Somehow I assumed that once school was finished things would slow down for the summer...nyet! I can't remember a busier summer. This week I found myself very overwhelmed especially when it seems like every time I turn around something gets added to the schedule. I am so very thankful for our family, for God's provision, for Wayne's work being busy, for good health, for the help that comes along, and for the privilege for being parents to these precious gifts from God. Yes, my cup runneth over.....
Kashi & Slava
Kashi & Slava have a love/barely tolerate relationship. In the 2 years that Slava has been here the poor dog has been poked, whacked, and tormented by Slava, especially in those first several months. Slava's poor impulse control made it difficult for him to not do something to her whenever she walked by. He's not mean to her, just irritating. I snapped this pic during a moment when they were getting along, probably because Slava was feeding her potato chips.
Dr. Jordan & Patient Slava
I walked into the bathroom yesterday morning to discover Jordan putting a "cast" on Slava using clorox wipes.
Swingin' Slava
...my cup runneth over and so does the calender:Monday: Met my sister-n-law for lunch then met with some ladies in the evening to share about adoption/foster care.
Tuesday: dropped Anna off at a nearby farm where she works with horses, went to a lunch meeting with friends from Bethany Christian Services.
Wednesday: Ran Andrii to the church for a fife/drum event at 9am, went with the rest of the kids to the Matthew Project (summer feeding program we volunteer at), ran kids home, ran Slava to the social worker appt, somehow Sierra got to her library and babysitting job (I believe Curtis and Wayne shuttled her around), ran to Walmart on the way back from social worker.
Thursday: morning phone call warning me of lice exposure, check for head lice (no lice, thank you Lord), treat exposed head with pesticide shampoo, have melt-down due to lice threat, Sierra wakes up with swollen gums, run to meeting with a pastor's wife about Orphan Sunday, run home and take Sierra to dentist (infected gums due to a seed embedded in there...now we get to go back on Friday for a laser procedure), run to pharmacy, run home, go to grocery store. Thankfully Wayne cancelled a meeting he had in order to get the kids to Karate by 5:30 since the added dentist appt put me behind schedule.
Friday: Hair cuts for 4 kids, battery dead in car (thankfully my nephew was on hand to jump it), made it to dentist on time....main dentist not there, another dentist cleaned out the infection but now we have another appt next week for the laser thing. I crashed in a lawn chair by the pool for an hour and asked Wayne to bring home pizza for dinner. Spent the evening with my cousin who needed some ministering to.

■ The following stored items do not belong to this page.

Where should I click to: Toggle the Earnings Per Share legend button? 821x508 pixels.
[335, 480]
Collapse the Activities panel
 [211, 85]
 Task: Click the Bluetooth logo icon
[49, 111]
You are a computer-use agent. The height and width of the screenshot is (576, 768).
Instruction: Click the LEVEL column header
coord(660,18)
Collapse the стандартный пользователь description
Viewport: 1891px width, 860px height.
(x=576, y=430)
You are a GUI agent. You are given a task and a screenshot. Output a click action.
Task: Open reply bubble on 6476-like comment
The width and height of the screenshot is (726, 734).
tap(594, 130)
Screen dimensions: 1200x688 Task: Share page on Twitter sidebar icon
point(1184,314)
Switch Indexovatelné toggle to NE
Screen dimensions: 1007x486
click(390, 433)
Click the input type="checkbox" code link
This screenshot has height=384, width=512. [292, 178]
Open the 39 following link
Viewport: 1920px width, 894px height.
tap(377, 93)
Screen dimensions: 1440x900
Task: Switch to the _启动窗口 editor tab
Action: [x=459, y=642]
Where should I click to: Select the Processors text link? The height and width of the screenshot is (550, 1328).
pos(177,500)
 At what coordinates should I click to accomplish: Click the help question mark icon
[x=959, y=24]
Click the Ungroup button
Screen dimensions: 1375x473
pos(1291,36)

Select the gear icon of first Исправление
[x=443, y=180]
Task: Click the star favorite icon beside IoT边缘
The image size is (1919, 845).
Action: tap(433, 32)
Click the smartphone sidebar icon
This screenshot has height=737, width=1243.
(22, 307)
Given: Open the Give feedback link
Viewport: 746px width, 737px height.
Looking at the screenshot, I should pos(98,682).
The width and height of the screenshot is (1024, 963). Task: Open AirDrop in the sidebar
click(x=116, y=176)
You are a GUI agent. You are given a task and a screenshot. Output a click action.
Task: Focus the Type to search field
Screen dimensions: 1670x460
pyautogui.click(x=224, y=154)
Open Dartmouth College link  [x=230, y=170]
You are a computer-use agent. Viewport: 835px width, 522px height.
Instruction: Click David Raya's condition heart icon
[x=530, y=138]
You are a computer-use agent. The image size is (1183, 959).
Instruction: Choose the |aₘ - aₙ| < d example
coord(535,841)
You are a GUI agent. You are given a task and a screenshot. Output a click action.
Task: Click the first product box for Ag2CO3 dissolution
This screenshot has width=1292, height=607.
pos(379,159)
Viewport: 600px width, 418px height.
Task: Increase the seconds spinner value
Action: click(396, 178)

Did I mention the kids begged to go on a camping trip that several other families from church are going on? Wanting to bless them, I agreed to it. So on top of all of the above, we're packing, shopping, baking, and getting set up for this 5 day camping trip. Work is so busy that Wayne can only be with us the first night and the last, but thankfully my daughter-in-law is coming for the middle days to lend a hand. There are dozens of other things in between the things I mentioned (cleaning, laundry, meals, parenting, paperwork, bill paying, banking, phone calls etc). Notice I used the word "run" a lot? It feels like that is all I do. No trouble sleeping at night for me...only trouble staying awake! In the shower the other day the Lord told me that I've been doing things in my own strength. Yes, I hear from God in the shower. It's one of the only places I go that I'm not distracted. And yes, I can see where I've been relying on my own strength, which isn't working too well. Hence the lice-meltdown. I can also see the devil at work as I've been a threat to his plans. The enemy doesn't like orphan ministry, marriage ministry, or helping released prisoners. The attack shouldn't surprise me. I'm now reading Ephesians 6:10-18 each morning to remember to put on the full armor of God.
Pretty much I just give the Lord my life each morning as I desire to put on Christ, walk where He would have me to walk, do what He would have me to do, and not worry about what I can't do. I just want to please God and bring glory to His Name. I am thankful for my over-flowing cup and calendar!